The researchers discovered that when nicotine-dependent men smoked, dopamine release occurred in the part of the brain (ventral striatum) linked to drug reinforcement. Meanwhile, in women, the dopamine response was found within the dorsal striatum, a part of the brain associated with habit formation.

According to the scientists, these findings support data previously published that showed men to generally be reinforced by the nicotine in cigarettes, while women, in comparison, were no less dependent on nicotine, but nonetheless tended to smoke instead for possibly mood or habit-related reasons. A better understanding of the effect that nicotine has on both male and female brains could be useful in the identification of effective gender-specific approaches to smoking cessation.

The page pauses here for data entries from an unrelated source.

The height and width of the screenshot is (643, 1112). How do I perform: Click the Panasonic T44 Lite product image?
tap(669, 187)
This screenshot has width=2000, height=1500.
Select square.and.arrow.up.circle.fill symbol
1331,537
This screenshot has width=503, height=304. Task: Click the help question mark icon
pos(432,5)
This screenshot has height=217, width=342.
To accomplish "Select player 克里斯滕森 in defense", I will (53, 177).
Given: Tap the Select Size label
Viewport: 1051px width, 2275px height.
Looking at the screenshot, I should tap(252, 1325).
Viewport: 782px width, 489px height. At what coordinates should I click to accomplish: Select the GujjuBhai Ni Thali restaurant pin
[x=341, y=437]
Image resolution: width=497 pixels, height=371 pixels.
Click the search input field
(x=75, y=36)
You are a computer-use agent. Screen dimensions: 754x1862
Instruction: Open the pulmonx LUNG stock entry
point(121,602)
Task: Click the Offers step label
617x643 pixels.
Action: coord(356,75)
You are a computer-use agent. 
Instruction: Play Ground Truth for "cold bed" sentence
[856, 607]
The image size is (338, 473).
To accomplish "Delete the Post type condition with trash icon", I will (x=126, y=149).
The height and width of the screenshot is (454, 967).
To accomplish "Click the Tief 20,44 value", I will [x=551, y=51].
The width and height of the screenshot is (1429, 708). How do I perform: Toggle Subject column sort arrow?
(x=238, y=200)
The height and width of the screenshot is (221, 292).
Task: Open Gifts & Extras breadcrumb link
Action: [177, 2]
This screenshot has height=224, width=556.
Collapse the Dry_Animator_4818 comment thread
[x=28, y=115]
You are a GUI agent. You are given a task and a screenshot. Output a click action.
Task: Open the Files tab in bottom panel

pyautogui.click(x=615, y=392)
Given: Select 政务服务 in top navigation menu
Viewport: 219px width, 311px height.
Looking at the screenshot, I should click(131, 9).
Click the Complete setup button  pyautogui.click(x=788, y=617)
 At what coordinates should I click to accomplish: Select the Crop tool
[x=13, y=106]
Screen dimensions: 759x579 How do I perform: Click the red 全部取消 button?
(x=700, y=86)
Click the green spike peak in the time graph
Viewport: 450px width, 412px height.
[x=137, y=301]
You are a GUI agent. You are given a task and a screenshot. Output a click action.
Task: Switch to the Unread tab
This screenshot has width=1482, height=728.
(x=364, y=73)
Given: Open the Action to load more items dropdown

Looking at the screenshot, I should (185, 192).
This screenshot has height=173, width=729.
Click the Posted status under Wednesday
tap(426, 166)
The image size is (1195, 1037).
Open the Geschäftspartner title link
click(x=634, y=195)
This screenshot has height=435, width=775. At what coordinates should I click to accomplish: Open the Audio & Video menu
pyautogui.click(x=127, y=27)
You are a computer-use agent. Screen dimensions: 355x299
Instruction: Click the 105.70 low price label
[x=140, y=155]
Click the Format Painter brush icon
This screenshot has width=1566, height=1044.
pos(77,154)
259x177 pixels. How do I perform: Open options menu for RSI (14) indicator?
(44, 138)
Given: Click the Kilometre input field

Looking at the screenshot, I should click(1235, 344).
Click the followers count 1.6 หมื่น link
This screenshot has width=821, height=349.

The full article detailing the study’s findings, entitled Sex Differences in the Brain’s Dopamine Signature of Cigarette Smoking, was published online in The Journal of Neuroscience on 10 December 2014. The research abstract commented, “Cigarette smoking is a major public health danger. Women and men smoke for different reasons and cessation treatments, such as the nicotine patch, are preferentially beneficial to men. The biological substrates of these sex differences are unknown.”

Adding that “Earlier PET studies reported conflicting findings but were each hampered by experimental and/or analytical limitations,” the study abstract said that the researchers’ new image analysis technique, Ip-ntPET had “been optimized for capturing brief (lasting only minutes) and highly localized dopaminergic events in dynamic PET data.

“Our main finding is that male smokers smoking in the PET scanner activate dopamine in the right ventral striatum during smoking but female smokers do not. This finding—men activating more ventrally than women—is consistent with the established notion that men smoke for the reinforcing drug effect of cigarettes whereas women smoke for other reasons, such as mood regulation and cue reactivity.”